Ayat  yang  dikutip  di  atas  jelas  menunjukkan  nilai  utama  dari  "  Lailat  al  qodr".
Mengomentari  ayat  di  atas  Anas  bin  Malik  ra  menyebutkan  bahwa  yang  dimaksud
dengan keutamaan disitu adalah bahwa amal ibadah seperti shalat, tilawah al-Qur'an,
dan dzikir serta amal sosial (seperti shodaqoh dana zakat), yang dilakukan pada malam
itu lebih baik dibandingkan amal serupa selama seribu bulan (tentu di luar malam lailat
al  qodr  sendiri).  Dalam  riwayat  lain  Anas  bin  Malik  juga  menyampaikan  keterangan
Rasulullah SAW bahwa sesungguhnya Allah mengkaruniakan " Lailat al qodr" untuk
umatku, dan tidak memberikannya kepada umat-umat sebelumnya.
Sementara   berkenaan   dengan   ayat   4   surat   al   qodr,   Abdullah   bin   Abbas   ra
menyampaikan  sabda  Rasulullah  bahwa  pada  saat  terjadinya  lailat  al  qodr,  para
malaikat  turun  kebumi  menghampiri  hamba-hamba  Allah  yang  sedang  qiyam  al  lail,
atau  melakukan  dzikir,  para  malaikat  mengucapkan  salam  kepada  mereka.  Pada
malam itu pintu-pintu langit dibuka, dan Allah menerima taubat dari para hambaNya
yang bertaubat. Dalam riwayat Abu Hurairah ra, seperti dilaporkan oleh Bukhori, Muslim
dan al Baihaqi, Rasulullah SAW juga pernah menyampaikan , "barangsiapa melakukan
qiyam (shalat malam) pada lailat al qodr, atas dasar iman serta semata-mata mencari
keridloan Allah, maka Allah akan mengampuni dosa-dosa yang pernah dilakukannya".
Demikian  banyaknya  keutamaan  lailat  al  qodr,  sehingga  Ibnu  Abi  Syaibah  pernah
menyampaikan ungkapan al Hasan al Bashri, katanya: " Saya tidak pernah tahu adanya
hari atau malam yang lebih utama dari malam yang lainnya, kecuali ' Lailat al qodr',
karena lailat al qodr lebih utama dari (amalan) seribu bulan".

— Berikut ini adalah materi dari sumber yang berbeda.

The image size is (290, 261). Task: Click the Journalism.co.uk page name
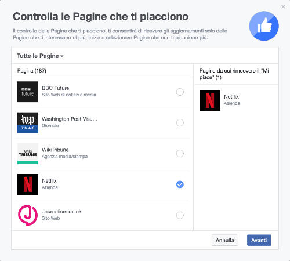[x=61, y=212]
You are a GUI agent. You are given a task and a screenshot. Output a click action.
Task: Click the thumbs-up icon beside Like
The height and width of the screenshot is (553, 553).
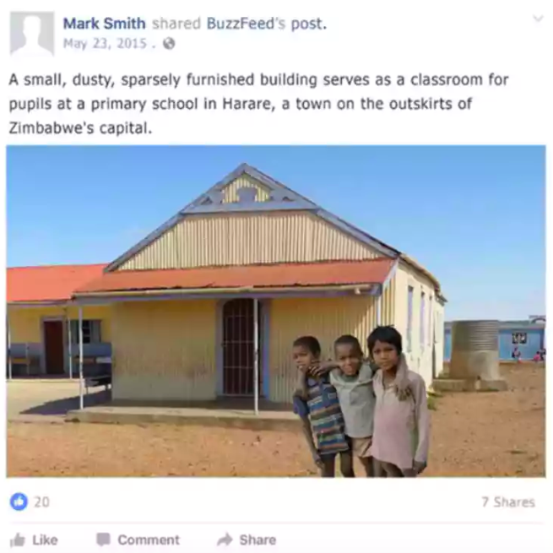tap(18, 539)
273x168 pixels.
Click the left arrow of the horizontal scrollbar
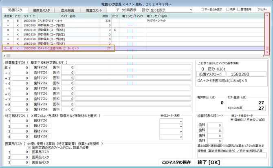[x=5, y=55]

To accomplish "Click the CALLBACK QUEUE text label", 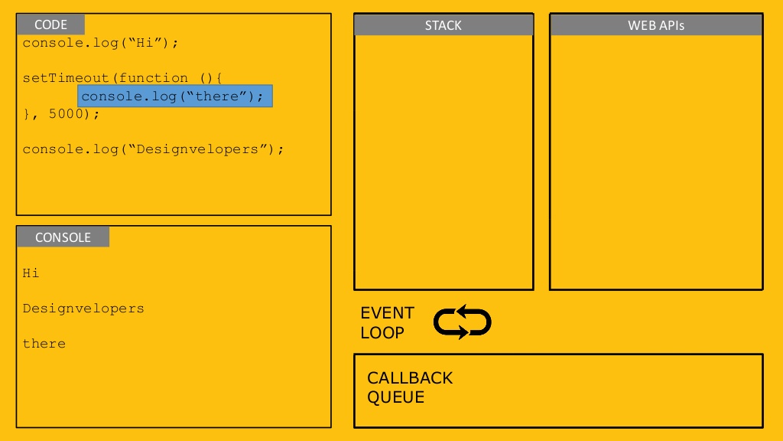I will pos(410,387).
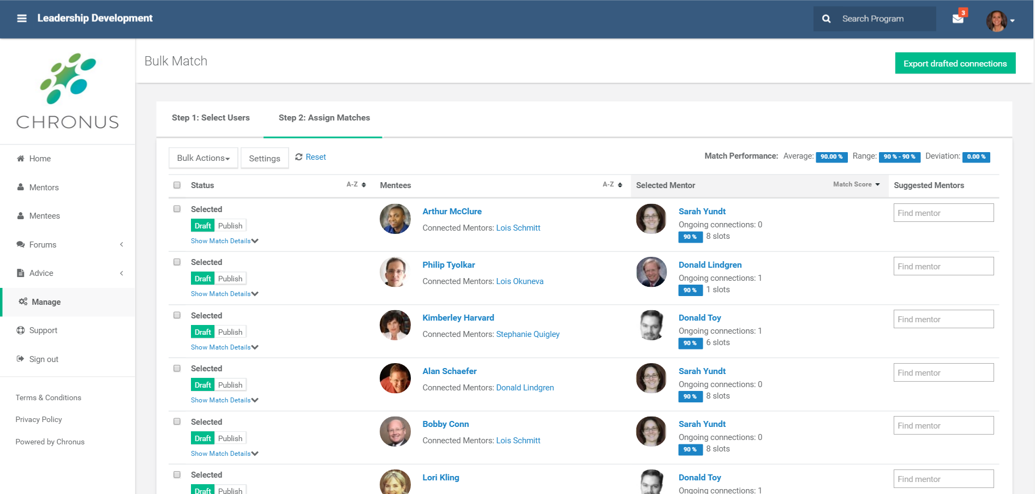Click Export drafted connections button
Screen dimensions: 1035x494
[x=955, y=63]
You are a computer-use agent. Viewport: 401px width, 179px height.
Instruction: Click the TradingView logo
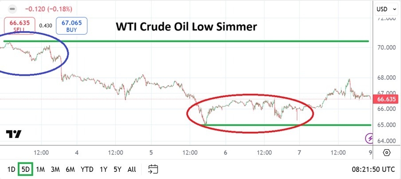[14, 134]
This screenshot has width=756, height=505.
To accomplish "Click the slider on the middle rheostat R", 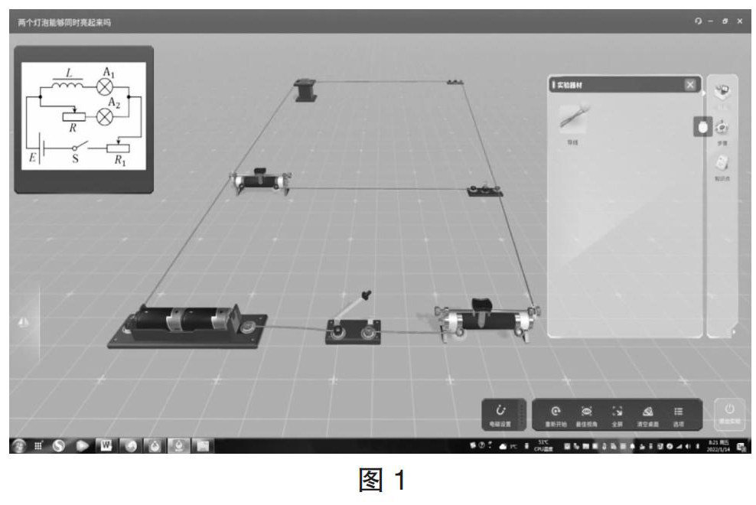I will [x=258, y=171].
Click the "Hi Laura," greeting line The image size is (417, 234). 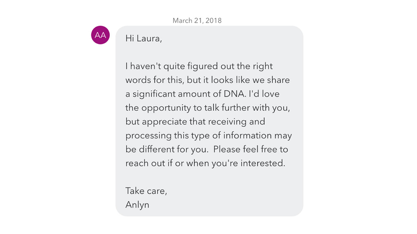144,38
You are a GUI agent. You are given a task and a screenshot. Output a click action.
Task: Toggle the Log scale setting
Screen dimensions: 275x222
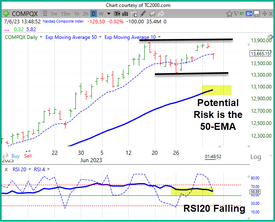point(256,157)
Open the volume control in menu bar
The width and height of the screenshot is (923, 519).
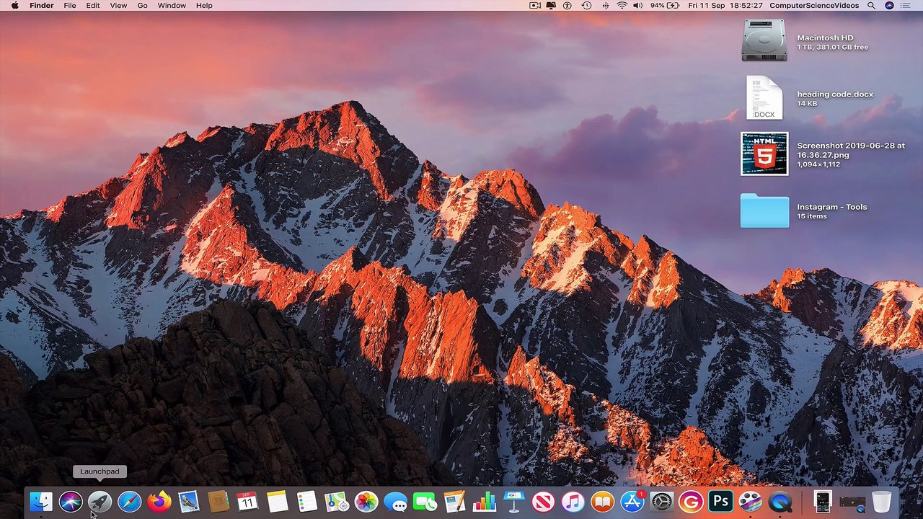tap(637, 6)
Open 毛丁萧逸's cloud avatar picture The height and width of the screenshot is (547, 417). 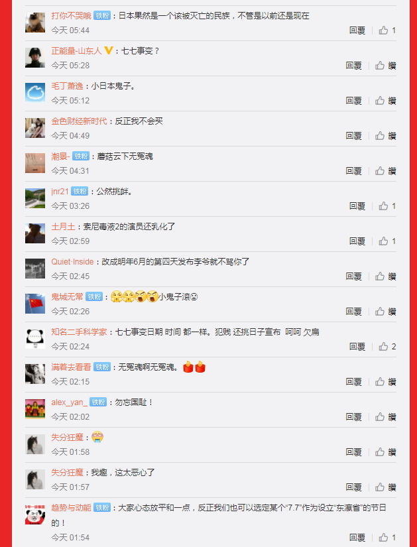[35, 92]
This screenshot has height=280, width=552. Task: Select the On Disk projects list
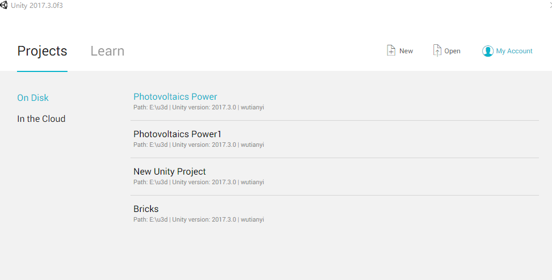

Hukum "Menggapai" Lailat al Qodr.
Memperhatikan  pada  arahan  (taujih)  Rasulullah  SAW,  serta  contoh  yang  beliau
tampilkan dalam upaya "menggapai" lailat al qodr, dalam hal ini misalnya Umar pernah
menyampaikan   sabda   Rasulullah   SAW:   "   Barangsiapa   mencari   lailat   al   qodr,
hendaknya ia mencarinya pada malam kedua puluh tujuh" (HR. Ahmad). Maka para
ulama' berkesimpulan bahwa berupaya menggapai lailat al qodr hukumnya sunnah. IV.
Kapankah  terjadinya  Lailat  al  Qodr  Sesuai  dengan  firman  Allah  pada  awal  surat  Al
Qodr, serta pada ayat 185 surat Al Baqoroh, dan hadits Rasulullah SAW. Maka para
ulama' bersepakat bahwa " Lailat al qodr" terjadi pada malam bulan Ramadhan. Bahkan
seperti  diriwayatkan  oleh  Ibnu  Umar,  Abu  Dzar,  dan  Abu  Hurairah,  lailat  al  qodr
bukannya   sekali   terjadi   pada   masa   Rasulullah   SAW   saja,   malainkan   ia   terus
berlangsung pada setiap bulan Ramadhan untuk mashlahat umat Muhammad, sampai
terjadinya  hari  qiyamat.  Adapun  tentang  penentuan  kapan  persis  terjadinya  lailat  al
qodr,   para   ulama   berbeda   pendapat   disebabkan   beragamnya   informasi   hadits
Rasulullah, serta pemahaman para shahabat tentang hal tersebut.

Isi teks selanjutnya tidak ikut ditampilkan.